• _What this task involves_
Go to the line holding "Screen dimensions: 615x368" in the entries below and write out exactly every line down to and including the line holding "You are a computer-use agent. The".

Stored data

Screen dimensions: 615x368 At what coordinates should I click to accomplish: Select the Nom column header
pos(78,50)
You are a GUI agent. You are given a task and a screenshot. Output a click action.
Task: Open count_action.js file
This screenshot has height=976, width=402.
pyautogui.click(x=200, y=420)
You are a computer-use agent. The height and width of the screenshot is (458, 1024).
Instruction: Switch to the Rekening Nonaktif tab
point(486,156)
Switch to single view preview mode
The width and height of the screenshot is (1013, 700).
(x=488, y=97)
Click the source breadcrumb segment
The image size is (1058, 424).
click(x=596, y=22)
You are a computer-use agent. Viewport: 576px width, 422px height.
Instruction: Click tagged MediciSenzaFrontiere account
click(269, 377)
...
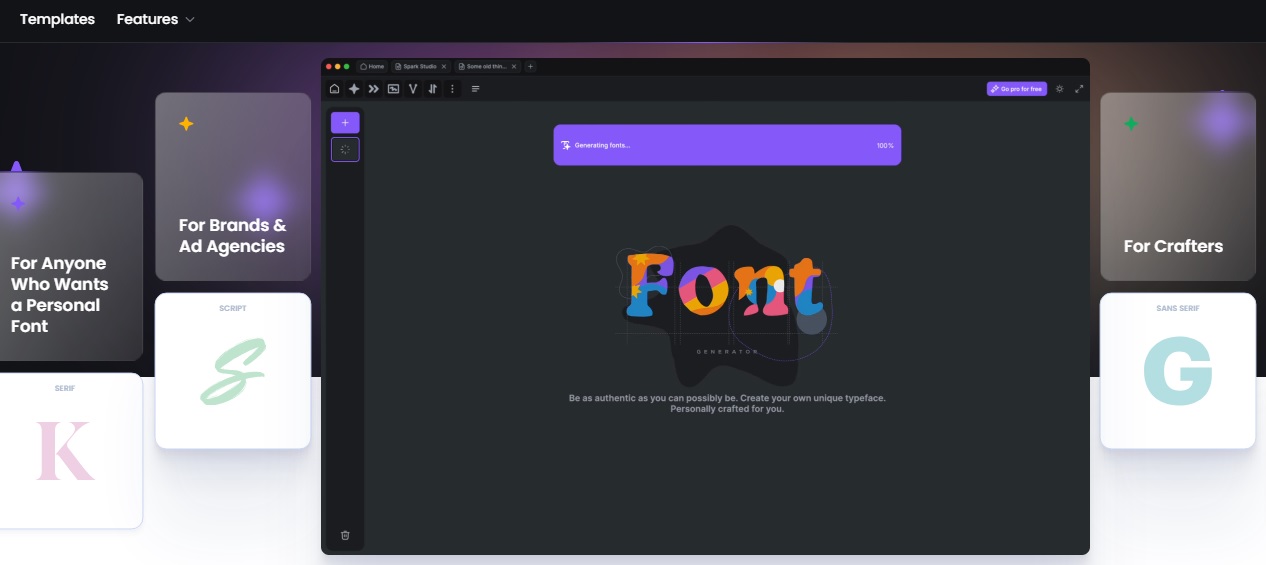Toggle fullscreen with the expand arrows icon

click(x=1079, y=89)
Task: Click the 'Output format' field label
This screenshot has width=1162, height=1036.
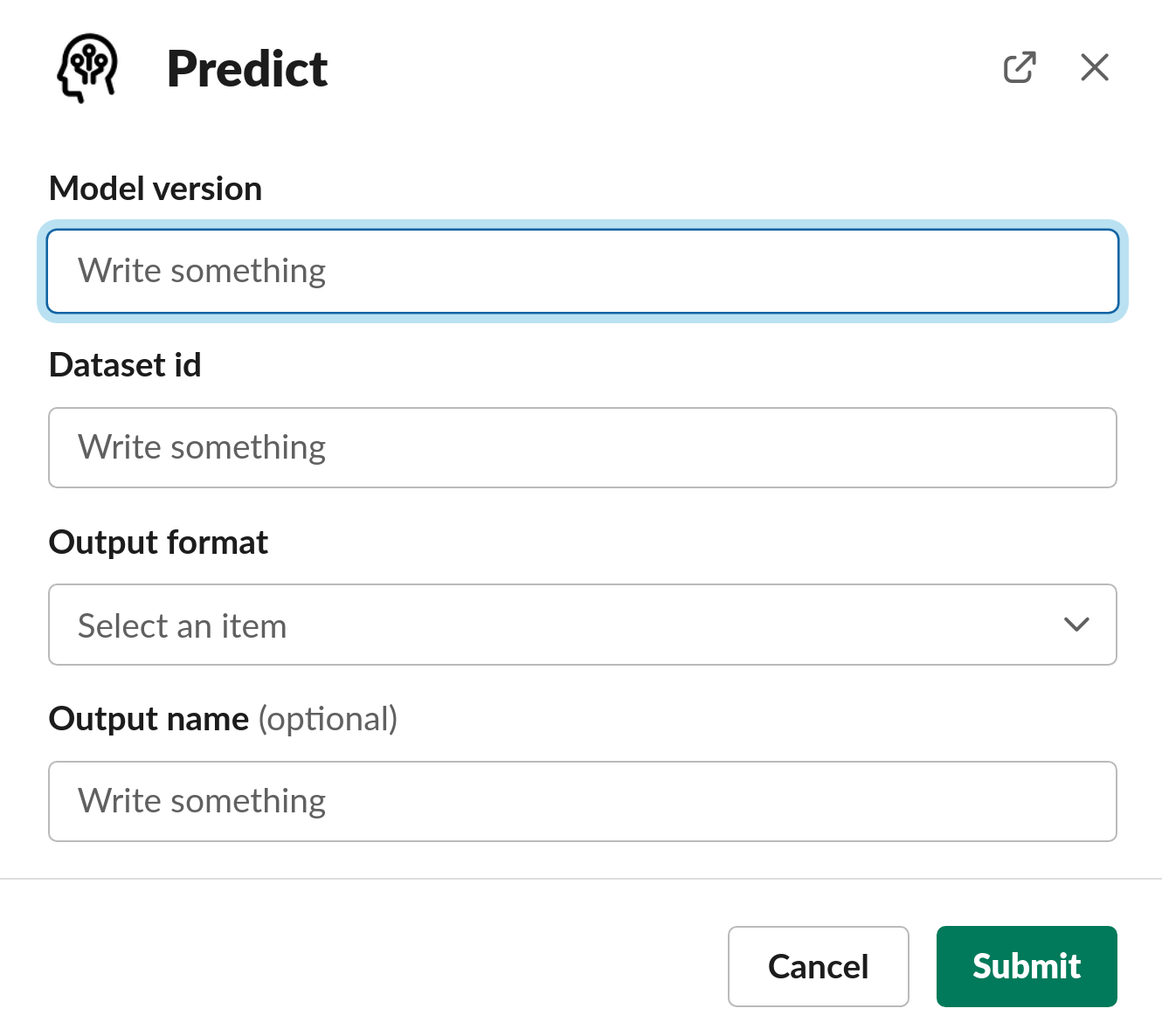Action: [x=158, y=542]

• _Written response_
Screen dimensions: 615x368 At what coordinates should I click to accomplish: Select the Nom column header
pos(78,50)
You are a GUI agent. You are given a task and a screenshot. Output a click action.
Task: Open count_action.js file
This screenshot has height=976, width=402.
pyautogui.click(x=200, y=420)
You are a computer-use agent. The height and width of the screenshot is (458, 1024).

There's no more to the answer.